■ **Exercise**: Reproduce the entries below exactly, but only from the line containing "The height and" to the line containing "Open the XpeedStudio", inclusive.

■ **Supplied data**:
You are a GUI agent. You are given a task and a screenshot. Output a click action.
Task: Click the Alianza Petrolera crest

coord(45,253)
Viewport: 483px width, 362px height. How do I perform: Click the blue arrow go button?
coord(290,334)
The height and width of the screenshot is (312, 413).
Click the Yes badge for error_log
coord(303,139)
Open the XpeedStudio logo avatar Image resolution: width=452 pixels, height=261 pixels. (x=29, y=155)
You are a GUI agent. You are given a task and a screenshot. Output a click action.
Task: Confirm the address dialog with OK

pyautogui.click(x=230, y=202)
--
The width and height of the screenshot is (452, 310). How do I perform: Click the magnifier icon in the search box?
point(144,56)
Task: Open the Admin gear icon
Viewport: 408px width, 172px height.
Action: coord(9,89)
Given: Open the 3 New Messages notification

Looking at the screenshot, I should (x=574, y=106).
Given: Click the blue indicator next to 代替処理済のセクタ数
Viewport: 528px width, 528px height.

■ **Exercise output**:
The height and width of the screenshot is (312, 413).
Click the Yes badge for error_log
coord(303,139)
Open the XpeedStudio logo avatar Image resolution: width=452 pixels, height=261 pixels. (x=29, y=155)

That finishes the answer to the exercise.